- Native to: Indonesia, Papua New Guinea
- Region: Western Province, Papua New Guinea; South Papua Boven Digoel; ;
- Native speakers: (6,000 cited 1999)
- Language family: Trans–New Guinea Central & South New Guinea ?OkLowland OkYonggom; ; ; ;

Language codes
- ISO 639-3: yon
- Glottolog: yong1280
- ELP: Yonggom

= Yonggom language =

Ok language spoken in Indonesia and Papua New Guinea

Yonggom is one of the Ok languages of Indonesia and Papua New Guinea. According to its speakers, it is part of a continuum of 9 mutually intelligible dialects of Muyu languages which also includes Muyu, North Muyu (Kadi), South Muyu, and Ningrum.

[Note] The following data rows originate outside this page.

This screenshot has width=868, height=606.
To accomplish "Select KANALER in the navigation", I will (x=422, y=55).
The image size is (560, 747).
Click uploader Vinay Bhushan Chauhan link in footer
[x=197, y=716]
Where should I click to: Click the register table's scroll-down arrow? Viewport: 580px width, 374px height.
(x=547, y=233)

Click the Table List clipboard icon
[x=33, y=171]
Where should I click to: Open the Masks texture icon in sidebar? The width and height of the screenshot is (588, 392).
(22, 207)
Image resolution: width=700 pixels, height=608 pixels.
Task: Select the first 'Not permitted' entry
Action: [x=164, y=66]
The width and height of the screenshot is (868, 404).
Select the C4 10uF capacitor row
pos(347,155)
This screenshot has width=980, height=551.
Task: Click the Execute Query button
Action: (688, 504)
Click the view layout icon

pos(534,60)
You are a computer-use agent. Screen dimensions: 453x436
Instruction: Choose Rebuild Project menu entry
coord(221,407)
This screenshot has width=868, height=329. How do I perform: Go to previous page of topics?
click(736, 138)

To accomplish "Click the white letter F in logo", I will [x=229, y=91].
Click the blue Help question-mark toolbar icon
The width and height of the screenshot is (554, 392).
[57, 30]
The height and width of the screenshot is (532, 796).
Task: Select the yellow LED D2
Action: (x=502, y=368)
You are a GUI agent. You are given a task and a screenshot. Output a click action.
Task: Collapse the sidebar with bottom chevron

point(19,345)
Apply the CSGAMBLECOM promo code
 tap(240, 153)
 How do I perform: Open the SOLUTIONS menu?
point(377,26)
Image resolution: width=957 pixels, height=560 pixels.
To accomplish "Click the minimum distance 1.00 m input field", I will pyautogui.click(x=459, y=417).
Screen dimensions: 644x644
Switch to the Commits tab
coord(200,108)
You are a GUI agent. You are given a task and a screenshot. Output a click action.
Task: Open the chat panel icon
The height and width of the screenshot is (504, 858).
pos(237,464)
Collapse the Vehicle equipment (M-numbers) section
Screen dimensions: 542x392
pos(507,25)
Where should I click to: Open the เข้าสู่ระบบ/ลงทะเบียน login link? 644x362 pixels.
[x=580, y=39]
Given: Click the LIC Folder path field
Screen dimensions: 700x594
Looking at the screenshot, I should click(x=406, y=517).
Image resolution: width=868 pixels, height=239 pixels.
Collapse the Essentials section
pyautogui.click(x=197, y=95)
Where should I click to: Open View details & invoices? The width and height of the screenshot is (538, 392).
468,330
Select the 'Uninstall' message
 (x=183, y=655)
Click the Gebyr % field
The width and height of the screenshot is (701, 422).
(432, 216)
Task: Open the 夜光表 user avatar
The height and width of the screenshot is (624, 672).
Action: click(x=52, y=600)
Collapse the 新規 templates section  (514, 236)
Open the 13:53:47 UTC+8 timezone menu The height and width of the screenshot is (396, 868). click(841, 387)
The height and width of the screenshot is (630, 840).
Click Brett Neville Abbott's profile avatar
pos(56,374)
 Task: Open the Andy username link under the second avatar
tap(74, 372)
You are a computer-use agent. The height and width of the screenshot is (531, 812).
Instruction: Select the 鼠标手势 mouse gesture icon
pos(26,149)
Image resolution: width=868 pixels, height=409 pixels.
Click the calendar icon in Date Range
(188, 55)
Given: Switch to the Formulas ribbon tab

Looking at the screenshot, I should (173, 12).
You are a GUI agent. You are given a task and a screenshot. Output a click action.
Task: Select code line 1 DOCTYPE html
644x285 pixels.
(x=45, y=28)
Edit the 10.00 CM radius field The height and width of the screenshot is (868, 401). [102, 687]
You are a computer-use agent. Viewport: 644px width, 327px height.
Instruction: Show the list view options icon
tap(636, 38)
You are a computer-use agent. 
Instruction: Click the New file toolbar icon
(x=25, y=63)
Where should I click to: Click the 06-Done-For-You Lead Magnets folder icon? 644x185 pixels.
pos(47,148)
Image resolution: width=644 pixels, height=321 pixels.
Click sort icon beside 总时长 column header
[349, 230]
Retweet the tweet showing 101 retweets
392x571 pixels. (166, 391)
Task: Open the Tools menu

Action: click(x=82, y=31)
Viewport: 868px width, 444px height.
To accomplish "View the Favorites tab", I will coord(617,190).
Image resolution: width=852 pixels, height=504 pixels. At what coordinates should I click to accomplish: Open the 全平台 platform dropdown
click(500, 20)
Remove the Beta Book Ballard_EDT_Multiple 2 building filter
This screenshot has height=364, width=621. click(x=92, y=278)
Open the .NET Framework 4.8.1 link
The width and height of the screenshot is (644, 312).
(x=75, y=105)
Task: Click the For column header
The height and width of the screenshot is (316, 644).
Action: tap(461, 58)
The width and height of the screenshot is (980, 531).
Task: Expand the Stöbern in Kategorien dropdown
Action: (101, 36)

Petabahasa by Indonesian Ministry of Education classified this language as Yonggom/Yongkom (BPS:1158 6) spoken in Kampung Ninati, although another name recorded for South Muyu (BPS:0917 2) is Yongon.

== Phonology ==

=== Consonants ===

|  |  | Labial | Alveolar | Palatal | Velar |
| Nasal |  | m | n |  | ŋ |
| Plosive | voiceless | p | t |  | k kʷ |
| voiced | b | d |  | ɡ |
| Fricative |  |  | s |  |  |
| Tap |  |  | ɾ |  |  |
| Approximant |  | w | (l) | j |  |

- /b, d/ can become fricatives [β, ð] intervocalically in fast speech.
- /k/ can be heard as a fricative [ɣ] in fast speech.
- /ɾ/ becomes [l] in word-initial position.
- /j/ is heard as an affricate [dʒ] when following a plosive.

=== Vowels ===

|  | Front | Central | Back |
|---|---|---|---|
| Close | i iː |  | u uː |
| Mid | ɛ ɛː |  | o oː |
| Open |  | a aː |  |

- /i/ becomes [ɪ] when before /s/ or a word-final /n/.
- /ɛ/ becomes more close as [e] when before a sonorant back consonant.